**Exercise instructions**
Rewrite all the entries below as a JSON list of strings, one string per line, leaving out blank lines.

========================

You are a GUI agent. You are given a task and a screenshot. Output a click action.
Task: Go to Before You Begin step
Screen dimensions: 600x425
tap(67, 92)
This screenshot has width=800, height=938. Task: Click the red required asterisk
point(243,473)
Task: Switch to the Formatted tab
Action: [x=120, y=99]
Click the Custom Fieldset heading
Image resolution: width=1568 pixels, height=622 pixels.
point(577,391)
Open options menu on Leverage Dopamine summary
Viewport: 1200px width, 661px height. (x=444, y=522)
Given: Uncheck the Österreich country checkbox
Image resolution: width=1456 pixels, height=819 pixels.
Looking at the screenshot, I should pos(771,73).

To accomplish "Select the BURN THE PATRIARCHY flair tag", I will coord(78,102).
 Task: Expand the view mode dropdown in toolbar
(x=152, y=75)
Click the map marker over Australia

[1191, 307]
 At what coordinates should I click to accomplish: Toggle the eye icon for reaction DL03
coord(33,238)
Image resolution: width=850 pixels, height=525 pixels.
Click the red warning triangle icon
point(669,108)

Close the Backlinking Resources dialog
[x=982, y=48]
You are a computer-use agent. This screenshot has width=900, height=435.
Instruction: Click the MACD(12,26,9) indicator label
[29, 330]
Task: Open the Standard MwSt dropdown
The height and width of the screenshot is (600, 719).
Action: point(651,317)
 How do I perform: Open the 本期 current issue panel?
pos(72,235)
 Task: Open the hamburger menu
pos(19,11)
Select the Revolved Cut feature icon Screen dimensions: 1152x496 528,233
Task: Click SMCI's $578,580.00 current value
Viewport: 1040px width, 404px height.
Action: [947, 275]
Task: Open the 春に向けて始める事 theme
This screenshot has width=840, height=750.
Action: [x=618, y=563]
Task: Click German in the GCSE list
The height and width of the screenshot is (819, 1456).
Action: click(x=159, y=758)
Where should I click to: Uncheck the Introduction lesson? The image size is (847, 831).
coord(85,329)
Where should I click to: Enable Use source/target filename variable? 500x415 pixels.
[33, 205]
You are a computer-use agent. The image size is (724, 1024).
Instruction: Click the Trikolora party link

========================

**Problem solution**
[
  "You are a GUI agent. You are given a task and a screenshot. Output a click action.",
  "Task: Go to Before You Begin step",
  "Screen dimensions: 600x425",
  "tap(67, 92)",
  "This screenshot has width=800, height=938. Task: Click the red required asterisk",
  "point(243,473)",
  "Task: Switch to the Formatted tab",
  "Action: [x=120, y=99]",
  "Click the Custom Fieldset heading",
  "Image resolution: width=1568 pixels, height=622 pixels.",
  "point(577,391)",
  "Open options menu on Leverage Dopamine summary",
  "Viewport: 1200px width, 661px height. (x=444, y=522)",
  "Given: Uncheck the Österreich country checkbox",
  "Image resolution: width=1456 pixels, height=819 pixels.",
  "Looking at the screenshot, I should pos(771,73).",
  "To accomplish \"Select the BURN THE PATRIARCHY flair tag\", I will coord(78,102).",
  " Task: Expand the view mode dropdown in toolbar",
  "(x=152, y=75)",
  "Click the map marker over Australia",
  "[1191, 307]",
  " At what coordinates should I click to accomplish: Toggle the eye icon for reaction DL03",
  "coord(33,238)",
  "Image resolution: width=850 pixels, height=525 pixels.",
  "Click the red warning triangle icon",
  "point(669,108)",
  "Close the Backlinking Resources dialog",
  "[x=982, y=48]",
  "You are a computer-use agent. This screenshot has width=900, height=435.",
  "Instruction: Click the MACD(12,26,9) indicator label",
  "[29, 330]",
  "Task: Open the Standard MwSt dropdown",
  "The height and width of the screenshot is (600, 719).",
  "Action: point(651,317)",
  " How do I perform: Open the 本期 current issue panel?",
  "pos(72,235)",
  " Task: Open the hamburger menu",
  "pos(19,11)",
  "Select the Revolved Cut feature icon Screen dimensions: 1152x496 528,233",
  "Task: Click SMCI's $578,580.00 current value",
  "Viewport: 1040px width, 404px height.",
  "Action: [947, 275]",
  "Task: Open the 春に向けて始める事 theme",
  "This screenshot has width=840, height=750.",
  "Action: [x=618, y=563]",
  "Task: Click German in the GCSE list",
  "The height and width of the screenshot is (819, 1456).",
  "Action: click(x=159, y=758)",
  "Where should I click to: Uncheck the Introduction lesson? The image size is (847, 831).",
  "coord(85,329)",
  "Where should I click to: Enable Use source/target filename variable? 500x415 pixels.",
  "[33, 205]",
  "You are a computer-use agent. The image size is (724, 1024).",
  "Instruction: Click the Trikolora party link"
]